Start of SUPPLIED MATERIAL
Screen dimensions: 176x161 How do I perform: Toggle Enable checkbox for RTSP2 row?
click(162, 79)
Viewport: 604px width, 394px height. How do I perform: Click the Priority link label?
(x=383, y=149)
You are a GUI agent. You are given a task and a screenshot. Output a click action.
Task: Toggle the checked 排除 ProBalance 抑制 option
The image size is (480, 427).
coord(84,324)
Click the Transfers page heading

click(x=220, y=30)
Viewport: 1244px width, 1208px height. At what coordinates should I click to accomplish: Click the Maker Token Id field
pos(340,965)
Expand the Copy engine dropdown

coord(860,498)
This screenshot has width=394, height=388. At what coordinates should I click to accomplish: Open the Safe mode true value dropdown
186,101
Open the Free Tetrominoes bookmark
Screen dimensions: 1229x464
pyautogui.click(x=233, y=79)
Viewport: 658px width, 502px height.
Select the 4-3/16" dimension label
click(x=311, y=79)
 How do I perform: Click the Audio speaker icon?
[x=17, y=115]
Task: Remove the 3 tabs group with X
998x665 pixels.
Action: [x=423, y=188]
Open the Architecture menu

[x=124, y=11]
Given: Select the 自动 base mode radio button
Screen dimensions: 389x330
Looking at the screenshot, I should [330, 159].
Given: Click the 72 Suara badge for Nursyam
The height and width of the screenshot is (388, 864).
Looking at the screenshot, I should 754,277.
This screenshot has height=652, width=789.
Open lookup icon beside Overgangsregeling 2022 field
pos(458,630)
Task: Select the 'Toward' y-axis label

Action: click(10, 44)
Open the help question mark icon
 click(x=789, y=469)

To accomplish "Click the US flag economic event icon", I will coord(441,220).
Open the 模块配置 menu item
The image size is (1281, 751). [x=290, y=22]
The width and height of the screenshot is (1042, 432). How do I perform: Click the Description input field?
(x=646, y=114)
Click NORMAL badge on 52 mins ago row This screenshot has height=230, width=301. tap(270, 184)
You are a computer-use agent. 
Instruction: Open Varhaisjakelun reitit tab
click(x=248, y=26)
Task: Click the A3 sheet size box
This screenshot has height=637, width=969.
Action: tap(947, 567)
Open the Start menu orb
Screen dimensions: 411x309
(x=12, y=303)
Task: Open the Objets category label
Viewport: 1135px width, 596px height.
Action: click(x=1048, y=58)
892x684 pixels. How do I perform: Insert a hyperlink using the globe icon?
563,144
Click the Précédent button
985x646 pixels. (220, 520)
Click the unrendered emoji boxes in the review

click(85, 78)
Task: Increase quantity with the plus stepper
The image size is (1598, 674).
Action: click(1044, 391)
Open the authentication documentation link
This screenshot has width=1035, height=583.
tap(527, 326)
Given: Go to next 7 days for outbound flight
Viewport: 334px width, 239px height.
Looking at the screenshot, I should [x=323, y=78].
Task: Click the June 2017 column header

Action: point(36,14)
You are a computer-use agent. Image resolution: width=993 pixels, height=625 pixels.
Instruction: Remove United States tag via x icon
End of SUPPLIED MATERIAL
TASK INSTRUCTIONS |
A complete, exact transcription of the data above is the required answer.

RESPONSE TO THIS EXERCISE |
Screen dimensions: 176x161 How do I perform: Toggle Enable checkbox for RTSP2 row?
click(162, 79)
Viewport: 604px width, 394px height. How do I perform: Click the Priority link label?
(x=383, y=149)
You are a GUI agent. You are given a task and a screenshot. Output a click action.
Task: Toggle the checked 排除 ProBalance 抑制 option
The image size is (480, 427).
coord(84,324)
Click the Transfers page heading

click(x=220, y=30)
Viewport: 1244px width, 1208px height. At what coordinates should I click to accomplish: Click the Maker Token Id field
pos(340,965)
Expand the Copy engine dropdown

coord(860,498)
This screenshot has width=394, height=388. At what coordinates should I click to accomplish: Open the Safe mode true value dropdown
186,101
Open the Free Tetrominoes bookmark
Screen dimensions: 1229x464
pyautogui.click(x=233, y=79)
Viewport: 658px width, 502px height.
Select the 4-3/16" dimension label
click(x=311, y=79)
 How do I perform: Click the Audio speaker icon?
[x=17, y=115]
Task: Remove the 3 tabs group with X
998x665 pixels.
Action: [x=423, y=188]
Open the Architecture menu

[x=124, y=11]
Given: Select the 自动 base mode radio button
Screen dimensions: 389x330
Looking at the screenshot, I should [330, 159].
Given: Click the 72 Suara badge for Nursyam
The height and width of the screenshot is (388, 864).
Looking at the screenshot, I should 754,277.
This screenshot has height=652, width=789.
Open lookup icon beside Overgangsregeling 2022 field
pos(458,630)
Task: Select the 'Toward' y-axis label

Action: click(10, 44)
Open the help question mark icon
 click(x=789, y=469)

To accomplish "Click the US flag economic event icon", I will coord(441,220).
Open the 模块配置 menu item
The image size is (1281, 751). [x=290, y=22]
The width and height of the screenshot is (1042, 432). How do I perform: Click the Description input field?
(x=646, y=114)
Click NORMAL badge on 52 mins ago row This screenshot has height=230, width=301. tap(270, 184)
You are a computer-use agent. 
Instruction: Open Varhaisjakelun reitit tab
click(x=248, y=26)
Task: Click the A3 sheet size box
This screenshot has height=637, width=969.
Action: tap(947, 567)
Open the Start menu orb
Screen dimensions: 411x309
(x=12, y=303)
Task: Open the Objets category label
Viewport: 1135px width, 596px height.
Action: click(x=1048, y=58)
892x684 pixels. How do I perform: Insert a hyperlink using the globe icon?
563,144
Click the Précédent button
985x646 pixels. (220, 520)
Click the unrendered emoji boxes in the review

click(85, 78)
Task: Increase quantity with the plus stepper
The image size is (1598, 674).
Action: click(1044, 391)
Open the authentication documentation link
This screenshot has width=1035, height=583.
tap(527, 326)
Given: Go to next 7 days for outbound flight
Viewport: 334px width, 239px height.
Looking at the screenshot, I should [x=323, y=78].
Task: Click the June 2017 column header

Action: point(36,14)
You are a computer-use agent. Image resolution: width=993 pixels, height=625 pixels.
Instruction: Remove United States tag via x icon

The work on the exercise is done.